Acute vagus nerve stimulation enhances reversal learning in rats

• Published in: Neurobiology of learning and memory Vol. 184; no. C; p. 107498
• Main Authors: Altidor, Lindsay K-P., Bruner, Matthew M., Deslauriers, Josue F., Garman, Tyler S., Ramirez, Saúl, Dirr, Elliott W., Olczak, Kaitlynn P., Maurer, Andrew P., Lamb, Damon G., Otto, Kevin J., Burke, Sara N., Bumanglag, Argyle V., Setlow, Barry, Bizon, Jennifer L.
• Format: Journal Article
• Language: English
• Published: United States Elsevier Inc 01.10.2021; Elsevier
• Subjects: Adrenergic Uptake Inhibitors; Animals; Atomoxetine Hydrochloride - pharmacology; Baclofen - pharmacology; Cognitive flexibility; Conditioning, Operant - drug effects; Conditioning, Operant - physiology; Discrimination Learning - drug effects; Discrimination Learning - physiology; GABA-B Receptor Agonists - pharmacology; Male; Rats; Rats, Inbred BN; Reversal learning; Reversal Learning - drug effects; Reversal Learning - physiology; Vagus Nerve Stimulation; Reversal learning; Vagus nerve stimulation; Cognitive flexibility
• ISSN: 1074-7427; 1095-9564
• DOI: 10.1016/j.nlm.2021.107498

•A novel reversal learning task was developed in touchscreen operant chambers.•Vagus nerve stimulation (VNS) enhanced reversal learning.•Enhancing effects of VNS depended on stimulation frequency and timing of delivery.•Reversal learning was also enhanced by baclofen and atomoxetine.•Unlike the pharmacological methods, VNS-induced enhancement had no off-target effects. Cognitive flexibility is a prefrontal cortex-dependent neurocognitive process that enables behavioral adaptation in response to changes in environmental contingencies. Electrical vagus nerve stimulation (VNS) enhances several forms of learning and neuroplasticity, but its effects on cognitive flexibility have not been evaluated. In the current study, a within-subjects design was used to assess the effects of VNS on performance in a novel visual discrimination reversal learning task conducted in touchscreen operant chambers. The task design enabled simultaneous assessment of acute VNS both on reversal learning and on recall of a well-learned discrimination problem. Acute VNS delivered in conjunction with stimuli presentation during reversal learning reliably enhanced learning of new reward contingencies. Enhancement was not observed, however, if VNS was delivered during the session but was not coincident with presentation of to-be-learned stimuli.

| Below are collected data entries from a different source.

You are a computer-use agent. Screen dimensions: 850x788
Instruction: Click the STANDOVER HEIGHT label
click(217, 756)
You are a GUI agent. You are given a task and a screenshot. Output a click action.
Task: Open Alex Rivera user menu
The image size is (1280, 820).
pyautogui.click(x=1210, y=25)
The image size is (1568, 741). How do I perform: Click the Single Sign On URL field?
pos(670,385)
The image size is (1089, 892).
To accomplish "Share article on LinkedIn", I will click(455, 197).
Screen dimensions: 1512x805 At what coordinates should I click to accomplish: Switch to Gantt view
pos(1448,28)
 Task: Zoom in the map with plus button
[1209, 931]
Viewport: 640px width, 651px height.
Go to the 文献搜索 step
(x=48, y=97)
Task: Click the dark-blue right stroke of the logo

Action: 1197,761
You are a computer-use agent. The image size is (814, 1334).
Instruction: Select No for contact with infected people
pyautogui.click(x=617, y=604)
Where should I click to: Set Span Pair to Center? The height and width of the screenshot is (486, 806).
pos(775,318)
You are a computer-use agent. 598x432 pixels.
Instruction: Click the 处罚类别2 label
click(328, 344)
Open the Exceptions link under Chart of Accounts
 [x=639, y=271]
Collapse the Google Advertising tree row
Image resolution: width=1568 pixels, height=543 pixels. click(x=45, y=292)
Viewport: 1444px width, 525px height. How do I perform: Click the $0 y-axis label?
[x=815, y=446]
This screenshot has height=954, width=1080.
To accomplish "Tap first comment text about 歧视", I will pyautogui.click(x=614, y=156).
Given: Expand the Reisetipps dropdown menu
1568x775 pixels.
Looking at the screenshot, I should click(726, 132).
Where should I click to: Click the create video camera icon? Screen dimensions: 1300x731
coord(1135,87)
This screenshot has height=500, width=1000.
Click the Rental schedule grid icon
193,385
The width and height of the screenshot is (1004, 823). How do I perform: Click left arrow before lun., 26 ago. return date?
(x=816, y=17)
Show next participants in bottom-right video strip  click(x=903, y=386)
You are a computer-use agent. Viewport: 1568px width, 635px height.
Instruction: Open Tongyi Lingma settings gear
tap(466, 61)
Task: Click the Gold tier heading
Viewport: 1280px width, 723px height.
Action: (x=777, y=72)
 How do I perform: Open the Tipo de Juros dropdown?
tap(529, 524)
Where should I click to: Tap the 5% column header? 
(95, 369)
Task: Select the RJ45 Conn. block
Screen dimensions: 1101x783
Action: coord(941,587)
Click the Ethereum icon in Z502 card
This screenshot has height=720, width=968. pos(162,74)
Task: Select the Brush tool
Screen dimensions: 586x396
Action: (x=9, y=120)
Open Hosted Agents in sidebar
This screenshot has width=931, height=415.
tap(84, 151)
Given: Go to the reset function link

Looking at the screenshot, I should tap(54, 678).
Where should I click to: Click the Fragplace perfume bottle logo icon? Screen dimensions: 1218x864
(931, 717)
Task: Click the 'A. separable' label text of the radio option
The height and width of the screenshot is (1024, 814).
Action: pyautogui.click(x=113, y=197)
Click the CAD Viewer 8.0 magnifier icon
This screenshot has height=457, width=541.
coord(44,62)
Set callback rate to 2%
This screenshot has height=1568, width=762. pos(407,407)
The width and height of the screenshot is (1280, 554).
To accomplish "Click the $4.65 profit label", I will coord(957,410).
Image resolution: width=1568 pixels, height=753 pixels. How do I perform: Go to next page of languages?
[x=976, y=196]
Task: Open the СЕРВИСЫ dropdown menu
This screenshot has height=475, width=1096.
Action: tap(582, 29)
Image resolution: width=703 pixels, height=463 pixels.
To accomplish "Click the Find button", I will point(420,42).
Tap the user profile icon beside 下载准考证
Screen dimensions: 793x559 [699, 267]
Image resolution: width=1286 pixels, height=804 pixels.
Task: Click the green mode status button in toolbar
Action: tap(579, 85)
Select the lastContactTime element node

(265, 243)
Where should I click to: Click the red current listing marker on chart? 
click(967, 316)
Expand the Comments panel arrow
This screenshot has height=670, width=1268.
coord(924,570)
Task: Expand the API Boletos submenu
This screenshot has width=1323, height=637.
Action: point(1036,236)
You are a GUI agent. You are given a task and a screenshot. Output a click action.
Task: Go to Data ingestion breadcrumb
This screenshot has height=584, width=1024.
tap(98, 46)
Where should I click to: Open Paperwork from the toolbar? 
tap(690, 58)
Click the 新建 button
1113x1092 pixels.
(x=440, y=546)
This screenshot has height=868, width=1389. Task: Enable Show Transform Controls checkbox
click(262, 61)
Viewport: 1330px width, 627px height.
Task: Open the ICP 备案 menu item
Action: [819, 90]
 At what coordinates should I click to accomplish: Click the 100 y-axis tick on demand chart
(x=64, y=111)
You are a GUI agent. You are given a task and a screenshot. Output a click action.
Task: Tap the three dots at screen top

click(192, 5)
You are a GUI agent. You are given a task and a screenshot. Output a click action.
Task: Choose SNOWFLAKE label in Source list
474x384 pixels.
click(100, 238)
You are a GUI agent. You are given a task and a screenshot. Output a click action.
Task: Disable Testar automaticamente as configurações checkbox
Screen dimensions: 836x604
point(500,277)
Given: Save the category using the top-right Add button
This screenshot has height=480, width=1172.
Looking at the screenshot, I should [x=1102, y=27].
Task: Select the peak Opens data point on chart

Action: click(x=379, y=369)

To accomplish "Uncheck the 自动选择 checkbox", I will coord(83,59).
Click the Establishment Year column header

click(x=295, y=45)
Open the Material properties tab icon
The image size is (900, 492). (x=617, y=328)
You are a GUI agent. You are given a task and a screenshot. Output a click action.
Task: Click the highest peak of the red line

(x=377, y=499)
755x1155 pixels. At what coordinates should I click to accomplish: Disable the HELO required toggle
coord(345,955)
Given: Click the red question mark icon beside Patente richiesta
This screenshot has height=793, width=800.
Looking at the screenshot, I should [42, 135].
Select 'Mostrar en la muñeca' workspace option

In addition, whereas VNS delivered at 30 HZ enhanced performance, the same enhancement was not observed using 10 or 50 Hz. Together, these data show that acute VNS facilitates reversal learning and indicate that the timing and frequency of the VNS are critical for these enhancing effects. In separate rats, administration of the norepinephrine reuptake inhibitor atomoxetine also enhanced reversal learning in the same task, consistent with a noradrenergic mechanism through which VNS enhances cognitive flexibility.